Ao chegar neste momento nossa conversa dará uma nova guinada, sem perder de vista que estamos tratando - em diferentes direções, das relações de poder nos processos artísticos em colaboração. Cabe agora apresentar um panorama das políticas públicas no Brasil. Sendo assim, interessa observar a maneira como se configuram relações de poder entre os agentes culturais, o Estado, as empresas privadas e as instituições de fomento. Neste circuito instável de trocas e negociações se observa, muitas vezes, a omissão do Estado Brasileiro no que tange às políticas culturais. Em outros momentos o que se percebe é a ação do Estado com práticas de censura e de repressão e o investimento em produções e projetos culturais que se alinhem aos pensamentos do governo.

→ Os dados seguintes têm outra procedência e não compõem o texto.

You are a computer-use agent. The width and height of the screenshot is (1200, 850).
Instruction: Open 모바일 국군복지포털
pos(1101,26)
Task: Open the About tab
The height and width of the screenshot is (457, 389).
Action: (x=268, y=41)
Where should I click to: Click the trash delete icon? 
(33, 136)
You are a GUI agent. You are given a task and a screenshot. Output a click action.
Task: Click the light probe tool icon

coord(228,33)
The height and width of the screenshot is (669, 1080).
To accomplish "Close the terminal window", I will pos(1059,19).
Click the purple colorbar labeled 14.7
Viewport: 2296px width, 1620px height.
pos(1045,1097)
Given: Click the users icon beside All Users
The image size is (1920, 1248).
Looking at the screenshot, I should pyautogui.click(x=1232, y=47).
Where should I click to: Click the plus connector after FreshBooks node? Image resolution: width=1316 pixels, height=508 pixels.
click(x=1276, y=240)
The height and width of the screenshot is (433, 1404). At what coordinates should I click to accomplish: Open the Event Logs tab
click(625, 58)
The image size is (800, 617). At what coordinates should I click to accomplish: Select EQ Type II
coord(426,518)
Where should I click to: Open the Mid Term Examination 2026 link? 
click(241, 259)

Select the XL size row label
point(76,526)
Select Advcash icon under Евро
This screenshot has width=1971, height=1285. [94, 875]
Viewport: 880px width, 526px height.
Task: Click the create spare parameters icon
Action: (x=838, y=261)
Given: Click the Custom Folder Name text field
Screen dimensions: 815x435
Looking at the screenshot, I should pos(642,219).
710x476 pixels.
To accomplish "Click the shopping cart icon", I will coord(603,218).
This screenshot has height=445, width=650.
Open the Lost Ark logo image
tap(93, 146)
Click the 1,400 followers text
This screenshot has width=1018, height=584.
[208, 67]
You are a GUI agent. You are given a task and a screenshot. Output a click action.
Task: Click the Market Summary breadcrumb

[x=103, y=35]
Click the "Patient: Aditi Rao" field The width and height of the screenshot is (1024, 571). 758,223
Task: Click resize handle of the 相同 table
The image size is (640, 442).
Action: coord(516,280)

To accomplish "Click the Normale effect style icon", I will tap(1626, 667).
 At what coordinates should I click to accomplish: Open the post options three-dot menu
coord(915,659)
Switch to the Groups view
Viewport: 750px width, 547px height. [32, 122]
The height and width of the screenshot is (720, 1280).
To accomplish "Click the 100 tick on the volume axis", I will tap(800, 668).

A instabilidade tanto econômica, em termos de investimento, quanto política, em termos de gestão e representatividade do Ministério da Cultura, também é outro problema que atinge os agentes culturais e o desenvolvimento de Políticas Públicas de Estado com temporalidades maiores do que os limites de cada governo.

O nó da questão fica ainda mais tenso quando adentramos na discussão acerca das “políticas de editais”, um problema evidenciado pelo fato de que o instrumento de distribuição de recursos que é o edital se traveste de política cultural. Esta prática gera projetos desenvolvidos em curto prazo e a não continuidade dos trabalhos dos agentes culturais, que ficam a mercê do edital abrir e dos seus projetos serem aprovados.

Por fim, chegaremos na discussão do que representam os editais de manutenção de grupos. As demandas observadas no contexto da produção cultural foram encaminhadas pelos agentes culturais ao Estado. Dentre essas demandas havia a crítica ao modelo de editais que permitia trabalhos temporários, mas não subsidiava de fato a continuidade dos trabalhos dos artistas e certa estabilidade financeira. Por este motivo, começaram a ser criados os Editais de Manutenção de Grupos Artísticos, que tinham por objetivo possibilitar a continuidade das ações de grupos. No entanto, esta pseudo-estabilidade esbarra nas burocracias, nos prazos de execução predelimitados e nas demandas de produção que acabam por minar a fluidez das relações nos núcleos e coletivos exigindo hierarquias e funções mais fixas.